(Collected data)
################

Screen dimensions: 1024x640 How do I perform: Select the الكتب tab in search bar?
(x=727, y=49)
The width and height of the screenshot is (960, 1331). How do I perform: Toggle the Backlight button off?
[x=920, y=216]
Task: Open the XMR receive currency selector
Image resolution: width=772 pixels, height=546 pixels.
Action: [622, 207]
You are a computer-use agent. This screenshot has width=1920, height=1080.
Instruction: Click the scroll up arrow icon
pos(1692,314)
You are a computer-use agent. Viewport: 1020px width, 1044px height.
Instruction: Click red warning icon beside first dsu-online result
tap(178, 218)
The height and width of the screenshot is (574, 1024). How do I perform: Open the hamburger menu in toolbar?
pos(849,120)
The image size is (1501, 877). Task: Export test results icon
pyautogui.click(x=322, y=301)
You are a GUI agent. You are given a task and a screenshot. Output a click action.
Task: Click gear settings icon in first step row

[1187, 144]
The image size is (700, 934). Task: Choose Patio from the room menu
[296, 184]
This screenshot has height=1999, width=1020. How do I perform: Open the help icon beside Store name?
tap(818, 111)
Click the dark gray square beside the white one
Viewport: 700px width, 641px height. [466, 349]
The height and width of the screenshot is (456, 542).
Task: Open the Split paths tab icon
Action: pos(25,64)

################

Could you return all of the entries exactly as they stand?

(Exercise solution)
Screen dimensions: 1024x640 How do I perform: Select the الكتب tab in search bar?
(x=727, y=49)
The width and height of the screenshot is (960, 1331). How do I perform: Toggle the Backlight button off?
[x=920, y=216]
Task: Open the XMR receive currency selector
Image resolution: width=772 pixels, height=546 pixels.
Action: [622, 207]
You are a computer-use agent. This screenshot has width=1920, height=1080.
Instruction: Click the scroll up arrow icon
pos(1692,314)
You are a computer-use agent. Viewport: 1020px width, 1044px height.
Instruction: Click red warning icon beside first dsu-online result
tap(178, 218)
The height and width of the screenshot is (574, 1024). How do I perform: Open the hamburger menu in toolbar?
pos(849,120)
The image size is (1501, 877). Task: Export test results icon
pyautogui.click(x=322, y=301)
You are a GUI agent. You are given a task and a screenshot. Output a click action.
Task: Click gear settings icon in first step row

[1187, 144]
The image size is (700, 934). Task: Choose Patio from the room menu
[296, 184]
This screenshot has height=1999, width=1020. How do I perform: Open the help icon beside Store name?
tap(818, 111)
Click the dark gray square beside the white one
Viewport: 700px width, 641px height. [466, 349]
The height and width of the screenshot is (456, 542).
Task: Open the Split paths tab icon
Action: pos(25,64)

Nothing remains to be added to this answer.